Tout d’abord, ces satanés murs invisibles. Il est évident qu’un jeu de ce genre se doit d’être scripté, mais le contraste entre le choix de ne pas avoir d’interface visible et celui de mettre des zones de jeu très étroites est étrange et malheureux. Si on passe son temps à se perdre, tournant en rond sans aucun repère, Bullet fait un formidable guide et surtout, peut aller où bon lui semble. Le joueur se retrouve donc à l’envoyer à l’aveuglette chercher des indices ou à le suivre aveuglément (c’est le cas de le dire) dans le noir.
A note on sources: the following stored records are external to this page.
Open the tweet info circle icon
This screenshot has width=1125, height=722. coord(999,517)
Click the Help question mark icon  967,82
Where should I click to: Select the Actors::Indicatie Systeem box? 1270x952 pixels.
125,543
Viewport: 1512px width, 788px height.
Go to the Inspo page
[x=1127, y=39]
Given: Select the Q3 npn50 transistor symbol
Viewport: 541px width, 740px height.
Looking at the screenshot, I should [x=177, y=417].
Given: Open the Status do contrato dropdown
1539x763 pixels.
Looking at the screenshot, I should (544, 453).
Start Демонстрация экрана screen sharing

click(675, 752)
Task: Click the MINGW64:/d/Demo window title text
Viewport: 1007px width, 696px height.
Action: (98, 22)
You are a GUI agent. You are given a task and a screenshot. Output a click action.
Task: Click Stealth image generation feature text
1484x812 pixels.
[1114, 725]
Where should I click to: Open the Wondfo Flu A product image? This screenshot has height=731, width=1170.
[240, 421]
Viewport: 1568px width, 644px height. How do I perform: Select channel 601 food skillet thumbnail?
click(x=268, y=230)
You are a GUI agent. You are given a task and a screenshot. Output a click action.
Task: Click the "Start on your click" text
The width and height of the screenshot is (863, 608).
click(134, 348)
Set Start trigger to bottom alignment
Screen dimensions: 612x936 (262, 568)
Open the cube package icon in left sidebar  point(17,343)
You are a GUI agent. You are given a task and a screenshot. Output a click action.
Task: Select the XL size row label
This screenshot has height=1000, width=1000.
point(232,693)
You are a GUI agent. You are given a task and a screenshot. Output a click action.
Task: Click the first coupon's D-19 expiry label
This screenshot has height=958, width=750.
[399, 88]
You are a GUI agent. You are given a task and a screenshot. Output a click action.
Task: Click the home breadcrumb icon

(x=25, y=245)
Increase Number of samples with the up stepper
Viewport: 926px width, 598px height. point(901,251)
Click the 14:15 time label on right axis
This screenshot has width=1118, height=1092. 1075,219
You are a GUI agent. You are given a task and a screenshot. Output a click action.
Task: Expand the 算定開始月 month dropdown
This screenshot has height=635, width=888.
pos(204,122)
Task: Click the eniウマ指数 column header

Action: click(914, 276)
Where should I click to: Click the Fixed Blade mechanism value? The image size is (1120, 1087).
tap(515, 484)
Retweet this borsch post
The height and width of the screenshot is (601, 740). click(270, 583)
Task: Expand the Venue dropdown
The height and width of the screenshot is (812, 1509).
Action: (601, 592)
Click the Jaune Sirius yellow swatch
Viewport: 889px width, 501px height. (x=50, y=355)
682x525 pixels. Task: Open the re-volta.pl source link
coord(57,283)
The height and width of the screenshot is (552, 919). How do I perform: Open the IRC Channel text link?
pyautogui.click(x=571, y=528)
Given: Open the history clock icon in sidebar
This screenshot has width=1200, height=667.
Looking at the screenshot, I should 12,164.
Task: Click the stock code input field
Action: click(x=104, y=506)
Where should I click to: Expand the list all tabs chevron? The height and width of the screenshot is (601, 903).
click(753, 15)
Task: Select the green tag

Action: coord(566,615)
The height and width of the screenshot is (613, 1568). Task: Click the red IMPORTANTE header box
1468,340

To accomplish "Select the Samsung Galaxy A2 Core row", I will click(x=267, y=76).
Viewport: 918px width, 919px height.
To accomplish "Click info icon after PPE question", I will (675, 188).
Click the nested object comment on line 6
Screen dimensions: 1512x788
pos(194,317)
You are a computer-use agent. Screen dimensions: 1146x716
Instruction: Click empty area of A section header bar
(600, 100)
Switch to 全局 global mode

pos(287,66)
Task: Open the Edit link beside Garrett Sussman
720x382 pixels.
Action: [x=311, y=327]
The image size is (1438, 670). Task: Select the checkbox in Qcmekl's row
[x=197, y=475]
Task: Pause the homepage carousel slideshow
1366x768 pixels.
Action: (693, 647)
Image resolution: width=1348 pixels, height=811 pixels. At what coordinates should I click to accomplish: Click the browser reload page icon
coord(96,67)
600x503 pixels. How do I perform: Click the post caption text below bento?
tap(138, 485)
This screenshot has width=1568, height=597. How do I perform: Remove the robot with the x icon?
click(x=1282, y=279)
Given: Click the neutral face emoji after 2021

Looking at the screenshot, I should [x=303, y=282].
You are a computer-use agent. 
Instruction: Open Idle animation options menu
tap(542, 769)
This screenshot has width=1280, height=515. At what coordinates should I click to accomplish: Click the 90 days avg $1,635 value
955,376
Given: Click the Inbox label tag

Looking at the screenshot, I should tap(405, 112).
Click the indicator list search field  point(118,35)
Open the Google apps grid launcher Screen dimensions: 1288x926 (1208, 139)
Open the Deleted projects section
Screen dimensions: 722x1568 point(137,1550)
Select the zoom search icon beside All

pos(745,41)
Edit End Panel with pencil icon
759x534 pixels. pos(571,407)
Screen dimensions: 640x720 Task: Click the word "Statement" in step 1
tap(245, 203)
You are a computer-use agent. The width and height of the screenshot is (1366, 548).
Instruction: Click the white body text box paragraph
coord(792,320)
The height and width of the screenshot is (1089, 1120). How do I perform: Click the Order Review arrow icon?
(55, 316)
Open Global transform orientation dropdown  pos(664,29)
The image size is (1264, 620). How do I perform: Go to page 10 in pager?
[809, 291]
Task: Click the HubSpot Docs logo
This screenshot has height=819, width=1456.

Ensuite, la modélisation de toute cette végétation n’a pas été sans poser quelques soucis de collision et il est malheureux de se retrouver parfois bloqué dans le décor… Ensuite, introduire une composante « combats » dans un jeu qui misait non pas sur les jump scares mais sur la montée en puissance de la tension est à mon avis une erreur. On passe d’un moment étouffant, où l’on se demande où aller, si le SMS reçu quelques minutes plus tôt est réel ou pas, à des moments de pure panique où on tourne frénétiquement sur soi-même, tentant de localiser le chien et la direction qu’il pointe. Je comprends que cela plaise mais ce n’est pas vraiment ce que j’attendais de ce jeu. Parce que pour moi, Blair Witch est un jeu reposant sur la psychologie et les psychoses d’Ellis. Quelle part de ses hallucinations est vraie ? Que lui est-il arrivé ? Qui sont ces gens dont on trouve régulièrement des photos ? Tous ces éléments inspirant la peur et le doute sont équilibrés à merveille par la relation que vous aurez avec votre chien, véritable bouée de sauvetage.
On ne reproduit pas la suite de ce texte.